Judge Roland Belsome went in the other direction, saying that Chambers should be kept in the race if Hunter was allowed to stay a candidate.
“It is worth mentioning that TurboTax calculated that Ms. Chambers was due a refund of nearly $4,600 from [the state] based on the information she supplied,” he wrote in his dissent. “Her demonstrated consistency in filing procedure coupled with the natural human instinct to recover money owed make Ms. Chambers testimony more than mere self-serving testimony.”
“The principles and rationale by which the majority found Mr. Hunter’s certification of tax filing to be acceptable must lead to the same conclusion regarding Ms. Chambers,” Belsome wrote.
Belsome also indicated he was uncomfortable with disqualifying candidates for failing to file taxes in general.
“If that candidate has failed to file tax returns or owes money to the Board of Ethics, that should be fodder for the campaign trail in a democratic process,” he added.
The Collins lawsuit also sought to disqualify Chambers as a candidate because she doesn’t live within the state Supreme Court district where she is running. Candidates for state offices are typically required to live inside the district for at least a year before they can sign up for an election.

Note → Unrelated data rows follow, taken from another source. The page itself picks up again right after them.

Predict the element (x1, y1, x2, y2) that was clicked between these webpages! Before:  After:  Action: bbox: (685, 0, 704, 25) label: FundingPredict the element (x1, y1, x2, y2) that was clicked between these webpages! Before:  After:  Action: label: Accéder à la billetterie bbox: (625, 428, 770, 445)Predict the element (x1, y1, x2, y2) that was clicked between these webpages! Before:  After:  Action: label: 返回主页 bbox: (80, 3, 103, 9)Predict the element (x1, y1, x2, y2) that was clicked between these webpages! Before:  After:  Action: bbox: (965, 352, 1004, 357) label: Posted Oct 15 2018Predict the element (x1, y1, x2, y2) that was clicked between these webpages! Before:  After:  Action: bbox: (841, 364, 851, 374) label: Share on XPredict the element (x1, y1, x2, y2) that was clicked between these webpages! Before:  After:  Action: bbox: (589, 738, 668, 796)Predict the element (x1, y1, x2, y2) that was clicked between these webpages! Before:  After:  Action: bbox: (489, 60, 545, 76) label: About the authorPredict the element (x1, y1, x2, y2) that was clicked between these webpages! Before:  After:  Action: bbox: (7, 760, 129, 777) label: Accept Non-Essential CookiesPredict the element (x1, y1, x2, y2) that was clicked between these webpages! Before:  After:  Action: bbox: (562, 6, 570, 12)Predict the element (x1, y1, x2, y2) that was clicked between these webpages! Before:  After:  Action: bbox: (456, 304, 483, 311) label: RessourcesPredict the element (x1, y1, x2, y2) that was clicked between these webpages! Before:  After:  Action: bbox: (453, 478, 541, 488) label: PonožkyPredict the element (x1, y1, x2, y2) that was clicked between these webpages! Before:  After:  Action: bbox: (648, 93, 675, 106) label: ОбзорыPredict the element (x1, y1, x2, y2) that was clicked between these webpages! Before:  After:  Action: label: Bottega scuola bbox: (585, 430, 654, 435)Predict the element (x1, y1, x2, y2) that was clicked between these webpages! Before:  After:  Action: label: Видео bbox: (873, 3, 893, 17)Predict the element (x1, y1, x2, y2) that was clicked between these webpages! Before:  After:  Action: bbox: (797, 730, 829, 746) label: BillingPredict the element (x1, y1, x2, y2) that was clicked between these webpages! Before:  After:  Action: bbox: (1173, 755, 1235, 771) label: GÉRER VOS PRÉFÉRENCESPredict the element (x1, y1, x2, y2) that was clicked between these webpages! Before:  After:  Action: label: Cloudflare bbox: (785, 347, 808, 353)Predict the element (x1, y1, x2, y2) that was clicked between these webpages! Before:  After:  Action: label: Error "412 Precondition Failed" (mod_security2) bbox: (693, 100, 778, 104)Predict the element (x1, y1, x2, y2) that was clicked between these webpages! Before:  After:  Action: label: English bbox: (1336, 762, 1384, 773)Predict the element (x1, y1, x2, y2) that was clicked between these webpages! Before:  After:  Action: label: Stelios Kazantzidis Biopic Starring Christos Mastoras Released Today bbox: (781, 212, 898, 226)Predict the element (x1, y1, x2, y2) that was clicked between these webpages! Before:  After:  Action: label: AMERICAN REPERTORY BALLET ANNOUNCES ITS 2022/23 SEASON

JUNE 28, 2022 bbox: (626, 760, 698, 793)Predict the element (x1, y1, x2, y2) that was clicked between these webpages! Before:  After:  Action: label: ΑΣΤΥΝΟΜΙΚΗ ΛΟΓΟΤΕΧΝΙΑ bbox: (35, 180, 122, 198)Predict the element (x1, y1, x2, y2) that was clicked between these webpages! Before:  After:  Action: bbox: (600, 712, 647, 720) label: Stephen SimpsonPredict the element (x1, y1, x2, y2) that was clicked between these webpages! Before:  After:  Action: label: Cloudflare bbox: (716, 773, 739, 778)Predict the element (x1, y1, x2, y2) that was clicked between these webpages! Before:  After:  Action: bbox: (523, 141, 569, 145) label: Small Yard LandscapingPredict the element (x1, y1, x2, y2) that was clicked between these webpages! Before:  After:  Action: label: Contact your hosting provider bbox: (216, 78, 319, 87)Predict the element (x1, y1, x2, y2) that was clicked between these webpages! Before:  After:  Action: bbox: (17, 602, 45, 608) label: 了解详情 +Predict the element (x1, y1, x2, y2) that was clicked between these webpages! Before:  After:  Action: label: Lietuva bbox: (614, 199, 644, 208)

But attorneys for Chambers argued her residency wasn’t at issue because the new state Supreme Court district map had only been in place for less than three months before candidates signed up for the race. Before May, District 2 covered northwest Louisiana and none of the candidates lived in it under the old map.
The majority opinion of the court did not address the arguments over whether Chambers’ residency was relevant to her candidacy.